Here is the code that I used and seems to work, at least for blocking /_vti_ (I can't test for the user-agent):

RewriteCond %{HTTP_USER_AGENT} MS.?Frontpage [NC,OR]
RewriteCond %{REQUEST_URI} /_VTI_ [NC]
RewriteRule .* - [F]

I think that the first condition will block any user agent string that contains "MS(anything)Frontpage." Is that correct?

Now, each of these "scrapers" got a 404 using the above user-agent, but then came back immediately using a user-agent of something like this (exactly this in one case):

Mozilla/2.0 (compatible; MS FrontPage 5.0)

They are all like that, except that the version numbers may differ. So, the final question is am I possibly blocking innocent users that just happen to have some version of FrontPage installed on their PC (not surfing with it), or am I safe on that score?

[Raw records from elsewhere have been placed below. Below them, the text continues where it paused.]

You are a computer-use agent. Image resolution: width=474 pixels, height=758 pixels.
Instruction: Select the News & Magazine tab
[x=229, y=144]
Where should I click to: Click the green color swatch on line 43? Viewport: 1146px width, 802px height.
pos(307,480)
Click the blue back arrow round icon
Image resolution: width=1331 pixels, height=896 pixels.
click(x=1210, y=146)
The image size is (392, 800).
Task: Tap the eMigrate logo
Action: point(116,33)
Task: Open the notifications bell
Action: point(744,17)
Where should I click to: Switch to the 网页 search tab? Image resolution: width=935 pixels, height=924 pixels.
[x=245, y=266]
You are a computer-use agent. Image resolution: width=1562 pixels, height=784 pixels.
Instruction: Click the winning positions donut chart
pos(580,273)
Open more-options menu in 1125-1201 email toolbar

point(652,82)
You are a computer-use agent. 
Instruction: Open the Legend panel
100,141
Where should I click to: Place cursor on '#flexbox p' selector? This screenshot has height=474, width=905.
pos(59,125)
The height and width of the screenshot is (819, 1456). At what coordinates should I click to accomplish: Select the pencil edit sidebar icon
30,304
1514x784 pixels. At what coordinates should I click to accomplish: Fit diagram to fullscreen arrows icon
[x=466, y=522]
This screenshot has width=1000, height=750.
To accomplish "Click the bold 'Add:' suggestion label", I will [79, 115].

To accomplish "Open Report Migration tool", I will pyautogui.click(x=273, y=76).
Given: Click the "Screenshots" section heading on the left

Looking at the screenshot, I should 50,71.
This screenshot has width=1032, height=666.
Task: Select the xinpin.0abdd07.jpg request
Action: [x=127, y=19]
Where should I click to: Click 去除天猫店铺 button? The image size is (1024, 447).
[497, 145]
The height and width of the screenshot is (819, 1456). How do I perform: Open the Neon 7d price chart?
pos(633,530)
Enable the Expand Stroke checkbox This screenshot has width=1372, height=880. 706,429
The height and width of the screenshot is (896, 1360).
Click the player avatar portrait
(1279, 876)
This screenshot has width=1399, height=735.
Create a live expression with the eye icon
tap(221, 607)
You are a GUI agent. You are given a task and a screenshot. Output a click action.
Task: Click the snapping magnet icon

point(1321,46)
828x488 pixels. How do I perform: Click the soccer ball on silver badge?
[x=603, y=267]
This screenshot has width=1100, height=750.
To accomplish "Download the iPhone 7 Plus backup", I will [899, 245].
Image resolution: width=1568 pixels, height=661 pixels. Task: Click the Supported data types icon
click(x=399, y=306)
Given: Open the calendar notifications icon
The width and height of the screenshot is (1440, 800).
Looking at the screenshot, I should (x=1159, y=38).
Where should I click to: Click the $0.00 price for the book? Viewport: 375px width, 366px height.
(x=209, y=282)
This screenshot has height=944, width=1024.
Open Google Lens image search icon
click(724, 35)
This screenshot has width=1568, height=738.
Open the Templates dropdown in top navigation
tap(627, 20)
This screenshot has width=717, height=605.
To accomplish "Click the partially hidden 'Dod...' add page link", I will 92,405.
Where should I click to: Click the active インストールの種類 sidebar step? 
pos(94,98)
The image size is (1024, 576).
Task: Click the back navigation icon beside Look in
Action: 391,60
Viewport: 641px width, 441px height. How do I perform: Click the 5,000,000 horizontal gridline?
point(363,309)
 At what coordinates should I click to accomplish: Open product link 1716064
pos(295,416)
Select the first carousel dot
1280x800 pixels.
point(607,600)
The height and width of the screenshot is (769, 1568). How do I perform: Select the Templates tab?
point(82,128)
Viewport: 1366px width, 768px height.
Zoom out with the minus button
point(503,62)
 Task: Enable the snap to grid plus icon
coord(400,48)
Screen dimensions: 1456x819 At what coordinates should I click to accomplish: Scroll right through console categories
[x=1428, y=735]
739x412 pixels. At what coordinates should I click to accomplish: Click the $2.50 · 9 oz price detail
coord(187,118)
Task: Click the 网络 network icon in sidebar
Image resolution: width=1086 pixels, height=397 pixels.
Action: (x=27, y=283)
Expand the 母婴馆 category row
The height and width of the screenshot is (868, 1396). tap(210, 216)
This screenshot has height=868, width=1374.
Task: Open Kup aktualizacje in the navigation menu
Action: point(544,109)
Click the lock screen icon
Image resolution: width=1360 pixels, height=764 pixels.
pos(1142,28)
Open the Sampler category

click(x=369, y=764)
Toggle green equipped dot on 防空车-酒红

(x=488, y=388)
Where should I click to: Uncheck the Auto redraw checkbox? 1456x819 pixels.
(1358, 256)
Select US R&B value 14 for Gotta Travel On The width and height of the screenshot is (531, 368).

I realize that they may still come back with a regular browser and do a copy and paste, so I'll probably block any IP that gets caught doing this.

Thanks,

Tim

Samizdata

8:20 pm on Jul 21, 2008 (gmt 0)

WebmasterWorld Senior Member 10+ Year Member Top Contributors Of The Month



I use these and would say they are perfectly safe:

RewriteCond %{HTTP_USER_AGENT} FrontPage [NC,OR]
RewriteCond %{REQUEST_URI} ^/(MSOfficeŚ_vti) [NC]
RewriteRule .* - [F]

Note: Replace broken pipe in second line with a solid one

...

mayest

8:36 pm on Jul 21, 2008 (gmt 0)

10+ Year Member



Thanks. Your second condition is an improvement over mine. The first one will block any user agent that contains "frontpage" anywhere in the string, right? If so, that is another improvement.